Saat petugas komisi antirasuah menemukan uang tersebut, rupanya telah dimasukkan ke dalam amplop dengan pecahan berbeda-beda Rp50 ribu atau Rp20 ribu.

“Gambarannya (pemilu terparah) pertama ada 400 ribu amplop yang disiapkan oleh Bowo Sidik terungkap oleh penegak hukum, itu gak pernah ada sepanjang sejarah penegakan hukum di Indonesia. Bahkan lawyernya Sidik bilang bukan 400 ribu amplop, tapi satu juta. Bahkan sekarang perkembangannya di sana juga ada duit dari menteri,” kata Bambang saat berkunjung ke Bekasi

Amplop yang diduga digunakan untuk serangan fajat tersebut terhitung sangat banyak untuk melanggengkan nama Bowo ke Senayan berdasarkan dapilnya di Jawa Tengah II. Banyak yang menilai itu bukan kebutuhan Bowo semata, namun juga untuk partai.

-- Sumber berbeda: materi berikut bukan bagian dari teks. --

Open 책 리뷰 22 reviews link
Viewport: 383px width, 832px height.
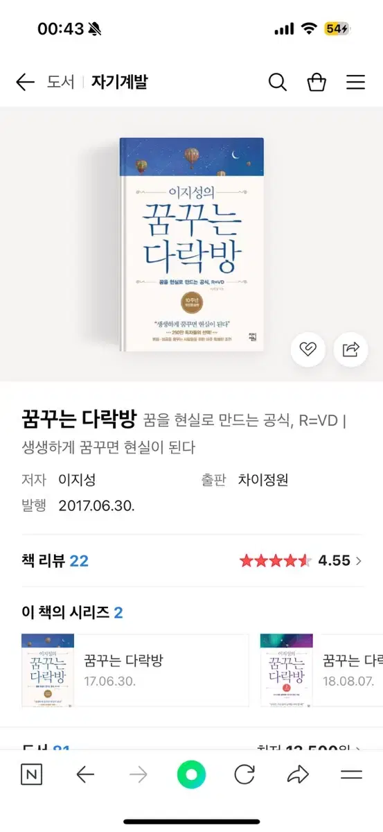(x=55, y=561)
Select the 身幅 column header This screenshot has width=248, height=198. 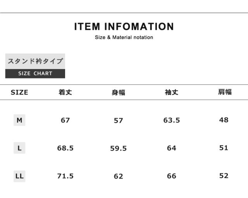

“Dan itu di Jawa Tengah, tahu kenapa diserang (serangan fajar), karena disana perbedaan suara 2014 antara Pak Jokowi dan Prabowo itu 8 juta dan 6 juta itu disumbang oleh Jawa Tengah,” ujarnya.

Kedua, masalah yang mencatut nama Menteri Koordinator Kemaritiman Luhut Binsar Pandjaitan terkait kasus tempel amplop putih kepada Kiai Zubair Muntasir saat berkunjung ke Pesantren Nurul Cholil Bangkalan, Madura.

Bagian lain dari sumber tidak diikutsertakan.